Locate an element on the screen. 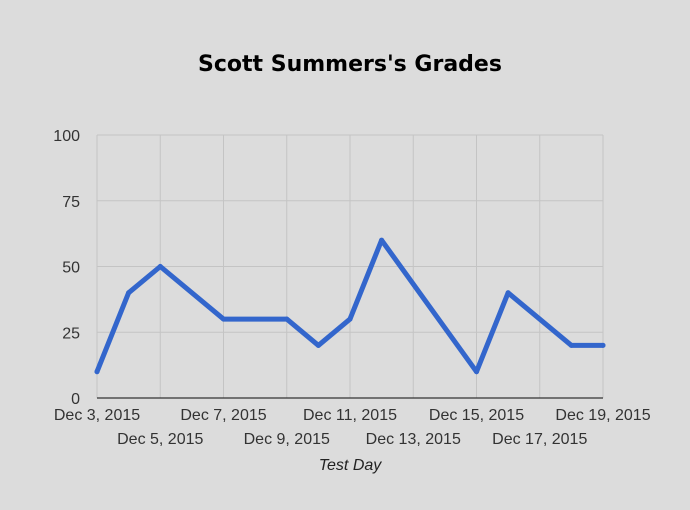  y-tick-label: 50 is located at coordinates (71, 268).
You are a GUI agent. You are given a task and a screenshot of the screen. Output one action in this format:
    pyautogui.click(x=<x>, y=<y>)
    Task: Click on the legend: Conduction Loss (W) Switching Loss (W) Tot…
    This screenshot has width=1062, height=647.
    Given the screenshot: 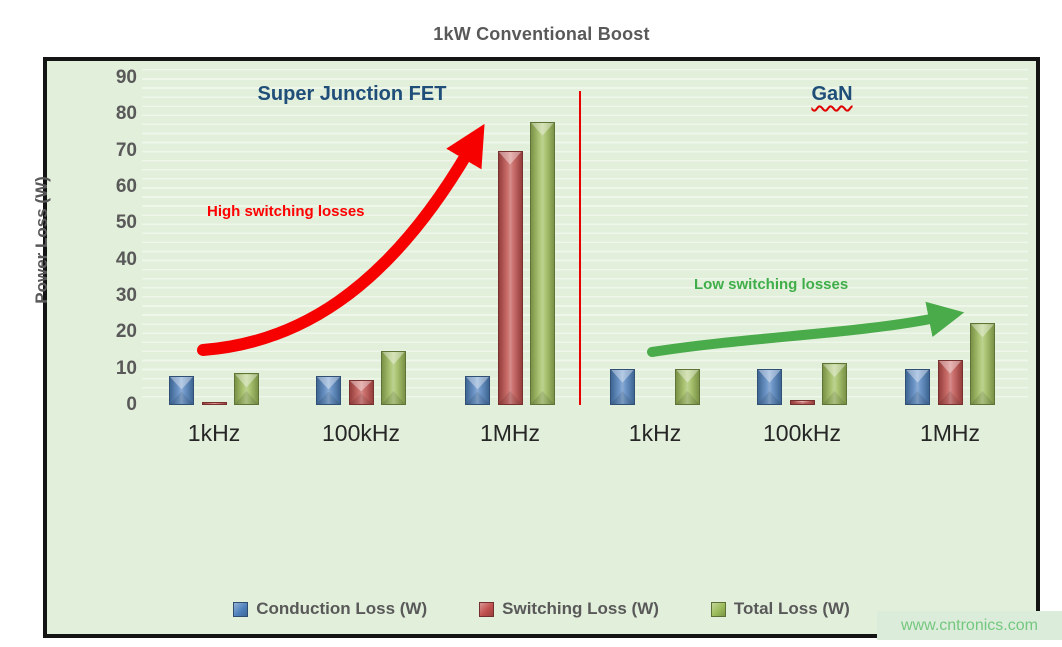 What is the action you would take?
    pyautogui.click(x=542, y=609)
    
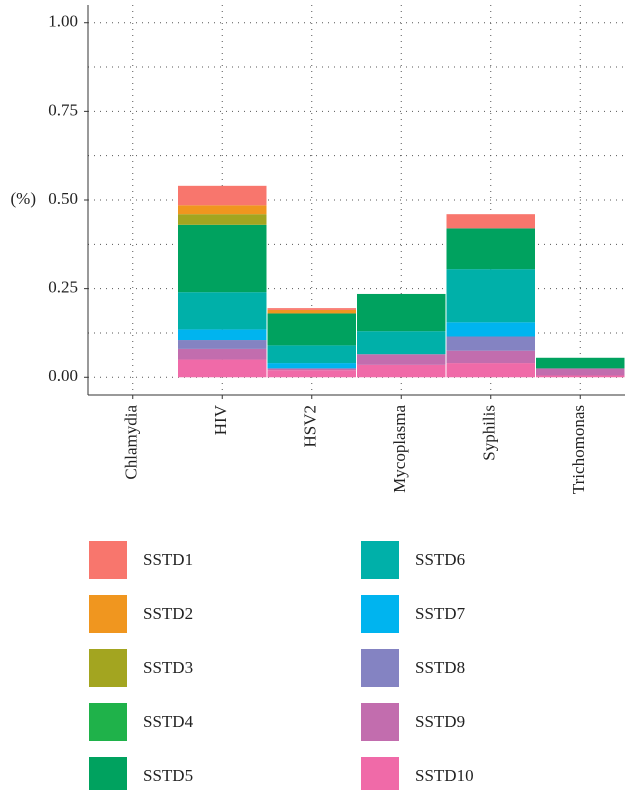  I want to click on legend-label: SSTD8, so click(440, 668).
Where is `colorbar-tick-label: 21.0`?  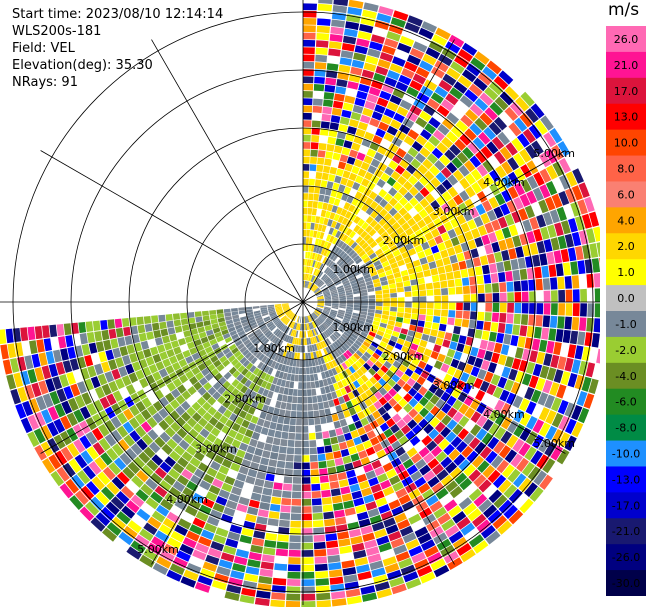
colorbar-tick-label: 21.0 is located at coordinates (626, 66).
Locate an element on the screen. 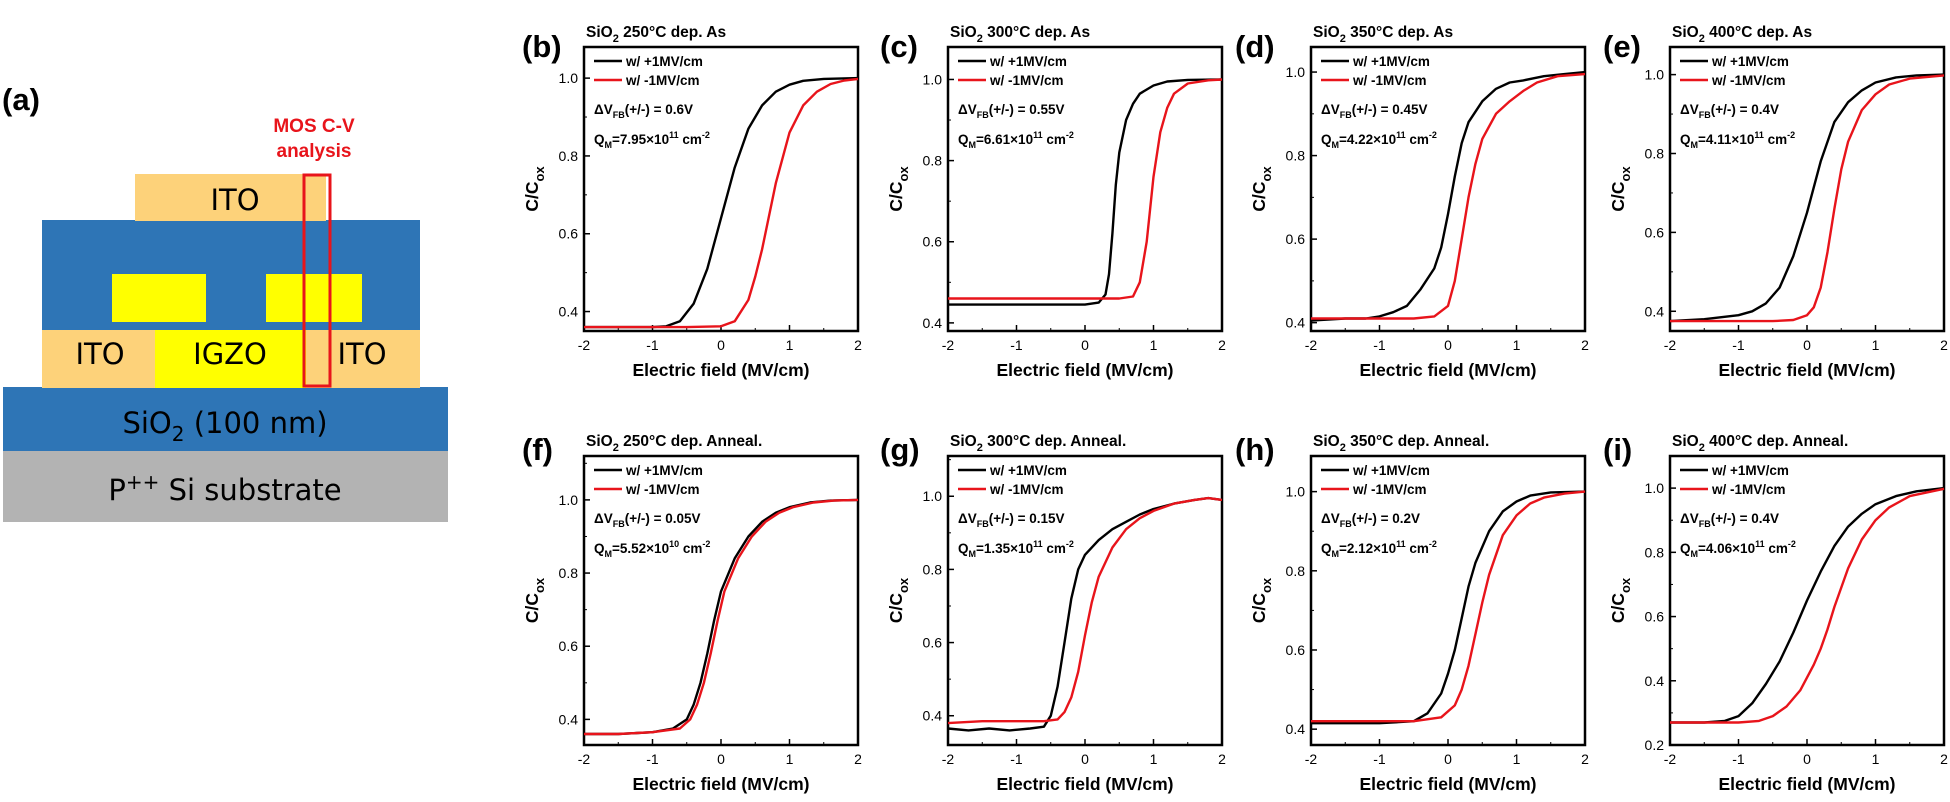  delta-vfb-annotation: ΔVFB(+/-) = 0.4V is located at coordinates (1730, 520).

§ §

Your objective >>
Please repeat the rows from the line with "You are a GUI" up to and including the line with "This screenshot has", word for word.

Expected answer >>
You are a GUI agent. You are given a task and a screenshot of the screen. Output one action in this format:
    pyautogui.click(x=<x>, y=<y>)
    Task: Click on the legend: Conduction Loss (W) Switching Loss (W) Tot…
    This screenshot has width=1062, height=647.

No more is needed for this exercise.